Warum muss man Möhren kochen? Das ist Vergewaltigung von gutem Essen. „Annabelle, du bist 17 Jahre alt, also  benehm dich nicht wie ein kleines Kind und iss die Möhren einfach mit.", befahl Mama etwas genervt darüber, dass ich die Möhren nicht aß. „Muss das sein?", murmelte ich mit gequältem Gesichtsausdruck. „Ja.", meinte sie und konnte sich ein Grinsen nicht verkneifen. Es macht ihr also auch noch Spaß mich zu foltern.

„Dein Vater kommt wahrscheinlich nächstes Wochenende her.", berichtete Mama, während ich durch die Qualen der Möhren musste. „Ich dachte wir fahren dieses Wochenende zu ihm?", fragte ich etwas enttäuscht. Papa wohnt fast vier Stunden von hier entfernt, am Strand und arbeitet dort in einem Hotel. Was genau er da macht weiß ich auch nicht. „Das geht nicht. Die Patrics brauchen im Moment unsere Hilfe.", erklärte Mama und hängte hinten noch einen Seufzer dran. Immer die Patrics! Kathrin und ich gehen Möbel holen. Helf Tim doch bitte sich zurecht zu finden. Maddy, Tim und Kathrin kommen zum Kaffetrinken vorbei.

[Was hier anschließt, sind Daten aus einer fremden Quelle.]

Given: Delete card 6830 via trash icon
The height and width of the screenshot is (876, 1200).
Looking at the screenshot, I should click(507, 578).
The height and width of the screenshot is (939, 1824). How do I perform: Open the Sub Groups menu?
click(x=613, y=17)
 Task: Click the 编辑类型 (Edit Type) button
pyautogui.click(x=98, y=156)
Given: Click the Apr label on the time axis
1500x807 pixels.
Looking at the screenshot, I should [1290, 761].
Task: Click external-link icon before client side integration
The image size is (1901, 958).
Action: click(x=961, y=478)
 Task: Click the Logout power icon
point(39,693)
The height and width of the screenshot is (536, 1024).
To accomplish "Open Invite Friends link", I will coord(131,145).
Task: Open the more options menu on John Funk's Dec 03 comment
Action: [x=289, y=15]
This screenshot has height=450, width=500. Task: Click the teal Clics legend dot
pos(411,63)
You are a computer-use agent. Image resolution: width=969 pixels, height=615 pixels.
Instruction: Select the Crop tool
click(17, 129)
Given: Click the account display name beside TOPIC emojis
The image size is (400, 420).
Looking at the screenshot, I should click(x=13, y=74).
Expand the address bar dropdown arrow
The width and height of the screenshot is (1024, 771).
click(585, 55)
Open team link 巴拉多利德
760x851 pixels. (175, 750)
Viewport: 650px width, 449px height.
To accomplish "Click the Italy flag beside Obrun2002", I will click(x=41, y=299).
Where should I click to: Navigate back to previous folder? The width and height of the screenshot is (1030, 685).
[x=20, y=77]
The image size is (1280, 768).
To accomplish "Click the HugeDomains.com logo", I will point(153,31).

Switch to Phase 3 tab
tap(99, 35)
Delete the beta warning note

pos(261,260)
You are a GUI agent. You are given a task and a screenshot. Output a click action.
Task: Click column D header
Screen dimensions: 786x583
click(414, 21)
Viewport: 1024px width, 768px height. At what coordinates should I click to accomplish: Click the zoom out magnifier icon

Ich habe meinen Vater schon fast einen Monat lang nicht mehr gesehen und jetzt muss ich noch eine Woche warten, bloß weil die mal wieder Hilfe brauchen. Meine Eltern sind zwar nicht geschieden, aber trotz der Vorteile dass Papa dort wohnt, ist es manchmal echt scheiße ihn nicht hier zu haben. „Immer brauchen sie Hilfe.", nuschelte ich wütend und stach mit der Gabel in eine Erbse. „Was hast du gesagt?" „Schade.", log ich und steckte mir die Erbse in den Mund. „Tut mir leid, aber wir können es nunmal nicht ändern.", meinte Mama und sah mich aufmunternd an, doch es vermieste mir meine Laune bloß noch mehr.

Für eine Weile aßen wir schweigend weiter, bis Mama die Stille durchbrach:„Könntest du heute Abend auf Maddy aufpassen?" Das Essen blieb mir im Hals stecken und ich fing heftig an zu husten. Das kann doch nicht ihr Ernst sein! Ich trank schnell einen Schluck und konnte immer noch nicht ganz fassen, was Mama eben gesagt hat. Aber vielleicht habe ich mich ja auch bloß verhört. „Wie bitte?", hackte ich hoffnungsvoll nach. „Pass heute Abend bitte auf Maddy auf. Kathrin hat immer noch einiges zu regeln und sie weiß mit Tim einfach nicht weiter. Sie hat ihm mehrere Male gesagt, dass er auf Maddy aufpassen soll, aber er hört nicht und ist die meiste Zeit nicht Zuhause.", erklärte Mama und dachte wohl, dass das sofort heißt ich würde auf Maddy aufpassen, aber da hat sie sich geschnitten. „Mama, du weißt genau, dass ich nicht gut mit Kindern klarkomme.", versuchte ich sie dazu zu bringen, mich nicht zu den Patrics zu schicken um das kleine Biest zu babysitten. Meine Aussage stimmt nur so halb. Ich bin mir sicher, dass wenn ich es versuchen würde, ich gut mit Kindern auskommen würde, aber ich will es gar nicht versuchen. „Maddy ist doch ganz lieb und du musst auch fast nichts machen." Das ich nicht lache. Das Mädel ist fast so schlimm wie ihr Bruder! „Dann kann sie doch auch alleine Zuhause bleiben.", versuchte ich es nochmal, doch nun schien Mama ziemlich wütend. „Du wirst auf sie aufpassen. Ende der Diskussion!", beendete Mama diese Diskussion.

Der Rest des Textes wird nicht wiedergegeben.